Q2. Walk through the MoE forward.
Model answer
router (small linear) → top-k expert selection + softmax weights → permute tokens so each
expert's tokens are contiguous → grouped GEMM (run each expert's MLP on its block) → un-
permute back to token order → weighted combine of each token's k expert outputs. Permute/
un-permute exist so the GPU does a few big matmuls instead of many scattered tiny ones.
(fused_moe/fused_moe.py, moe_align_block_size.py, layer.py.)
Q3. Why fused MoE kernels?
Model answer
Naive MoE is a gather + many small per-expert GEMMs + a scatter — launch-bound and memory-bound. A fused kernel does routing/grouped-GEMM/combine in one (or few) kernels indexed by a sorted token→expert map, keeping tensor cores busy and removing launch overhead. It's decisive for MoE throughput (the profile in lab-02 shows the grouped GEMM dominating).

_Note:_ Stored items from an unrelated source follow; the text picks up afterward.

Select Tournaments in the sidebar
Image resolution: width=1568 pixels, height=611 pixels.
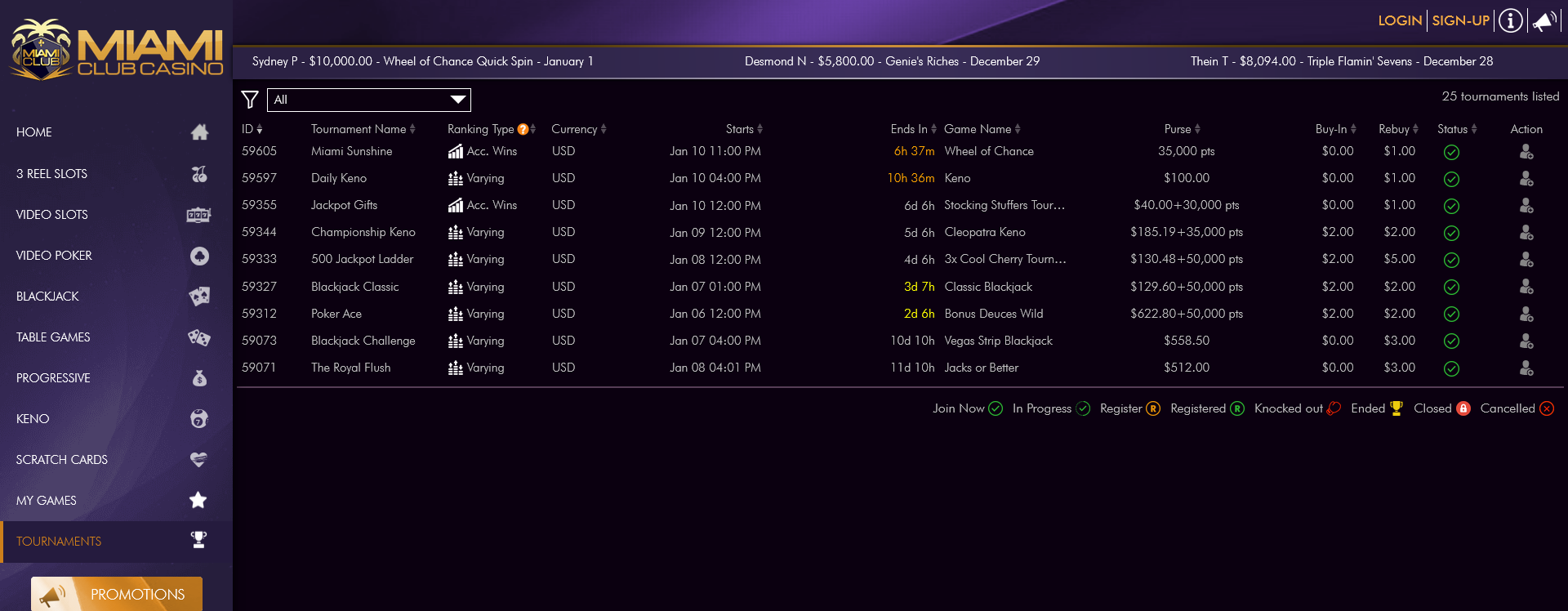pyautogui.click(x=113, y=542)
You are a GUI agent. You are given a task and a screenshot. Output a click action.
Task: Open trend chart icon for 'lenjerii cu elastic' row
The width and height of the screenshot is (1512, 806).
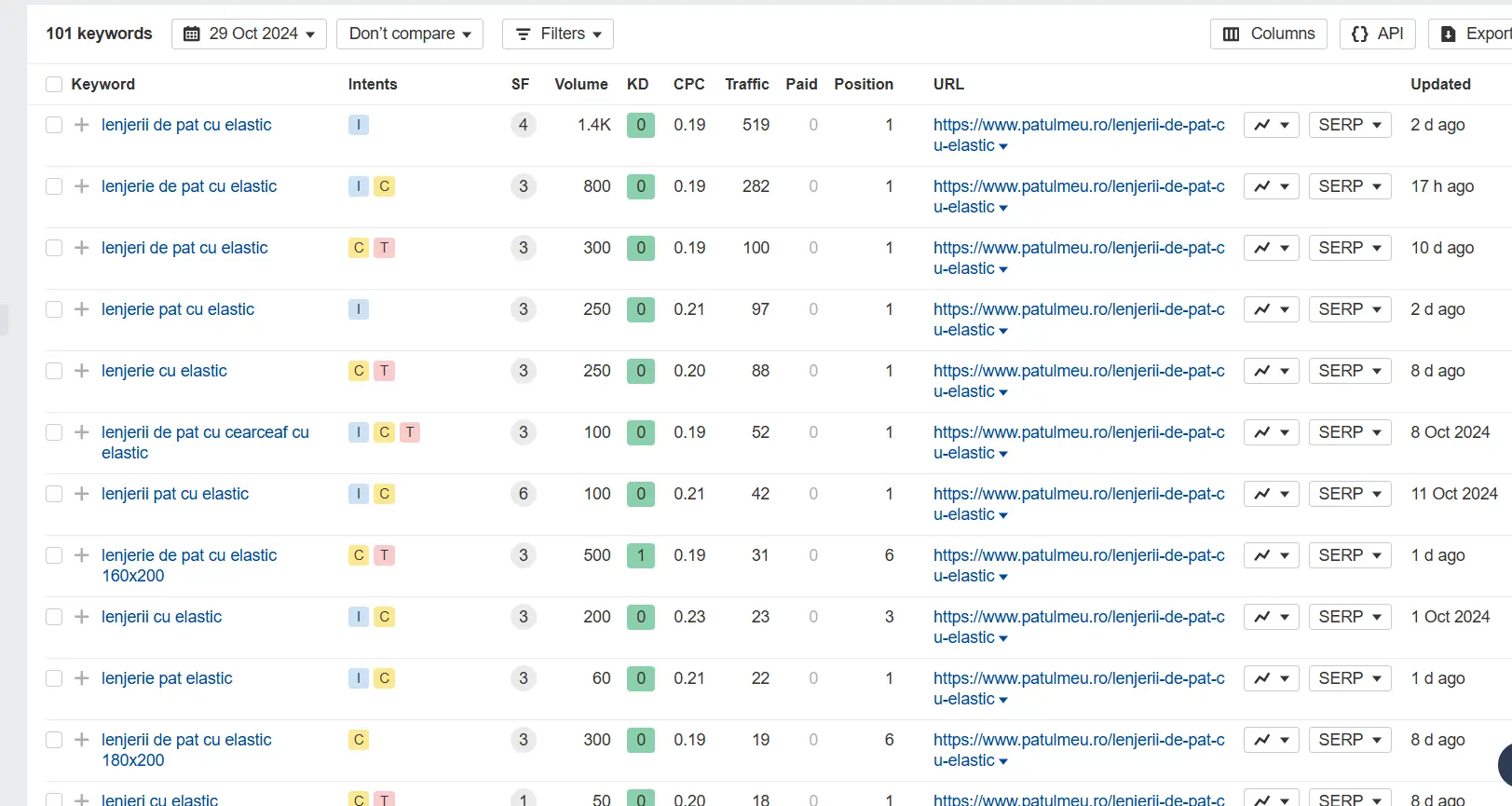(1271, 617)
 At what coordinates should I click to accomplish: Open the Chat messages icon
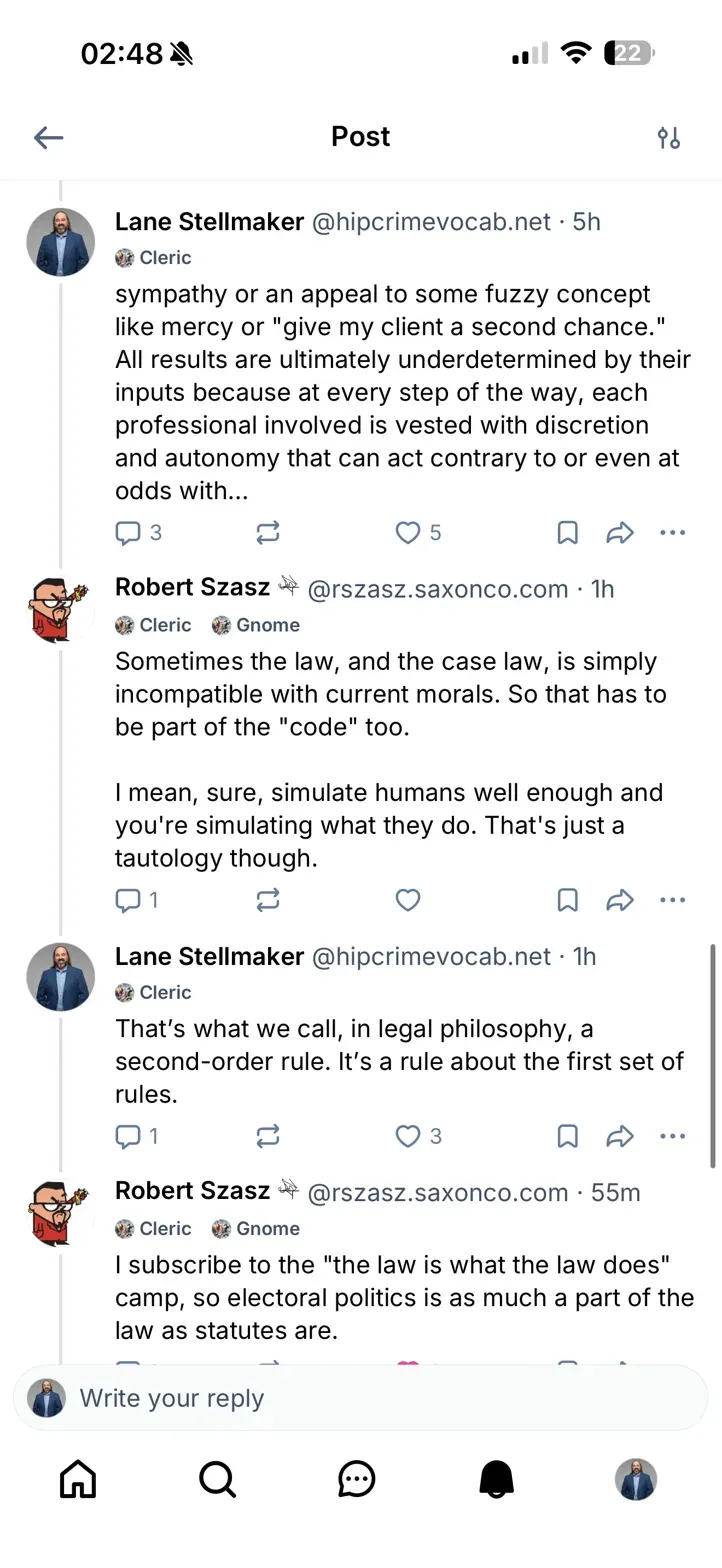point(356,1481)
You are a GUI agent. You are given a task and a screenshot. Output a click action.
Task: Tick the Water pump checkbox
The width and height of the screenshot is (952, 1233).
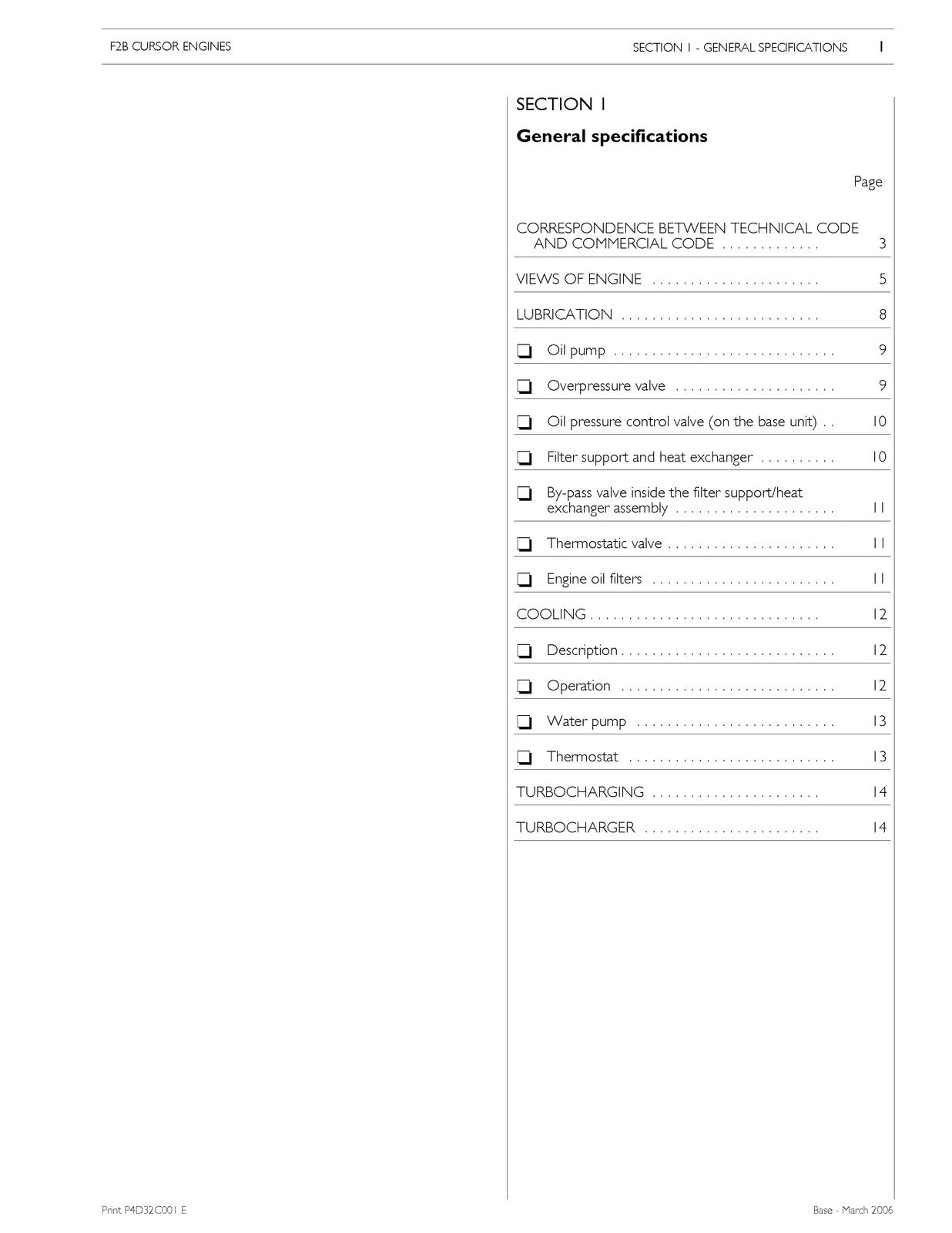[525, 723]
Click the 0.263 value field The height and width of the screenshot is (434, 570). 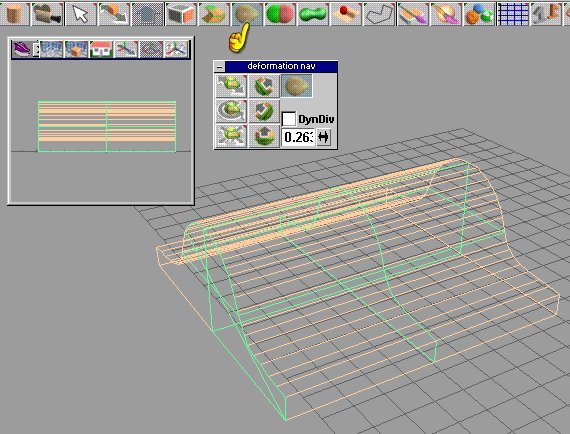point(298,137)
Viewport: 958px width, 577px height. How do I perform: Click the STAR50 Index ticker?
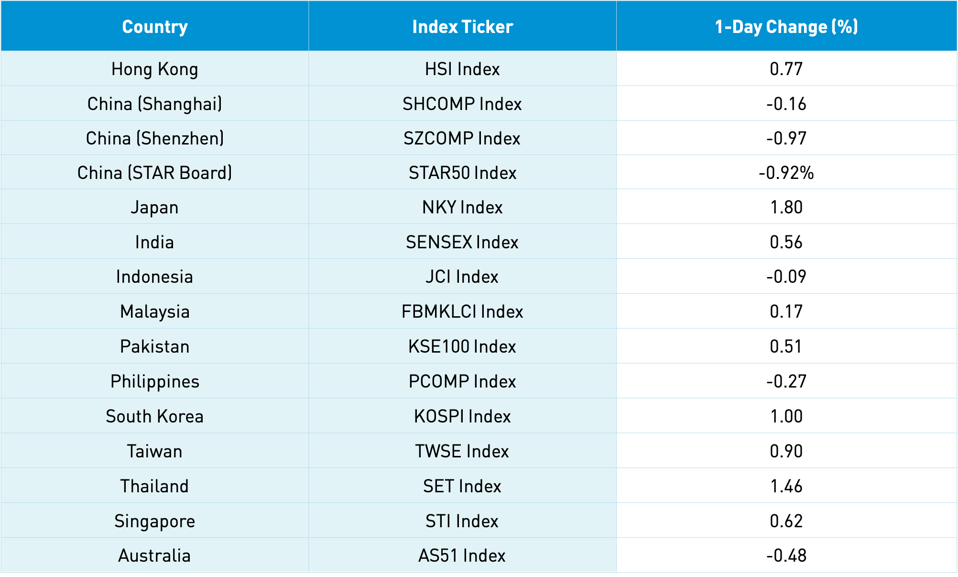[462, 173]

Q4. Expert parallelism vs tensor parallelism for MoE?
Model answer
EP places whole experts on different GPUs; tokens are shipped to their expert's GPU via all-to-all and back. It scales expert count cheaply but adds communication and load-balancing risk (a hot expert bottlenecks its GPU). TP shards each expert's weights across GPUs (per-layer all-reduce). Real deployments often use EP for the MoE layers and DP/TP for attention, since the two have different parallelism sweet spots.
Q5. What sets which GEMM kernel runs?
Model answer
The dtype/quant format (Phase 6) and hardware. CUTLASS/TRTLLM-GEN/CuTeDSL provide kernels specialized per precision (fp16/fp8/int4) and tiled to the GPU's memory hierarchy; a quantized weight needs the matching kernel (e.g. Marlin for INT4, scaled-mm for FP8). Mismatch is wrong or slow — that's why quant format and kernel are chosen together.
Rapid-fire
- MoE step order? router → top-k → permute → grouped GEMM → un-permute → combine.
- Why permute? contiguous per-expert work → big matmuls, not scattered tiny ones.
- EP shards? whole experts (all-to-all). TP shards? each expert's weights.
- Router cost? tiny; the experts (GEMM) dominate.
- Famous open MoEs? Mixtral, DeepSeek-V3, Qwen-MoE, GPT-OSS.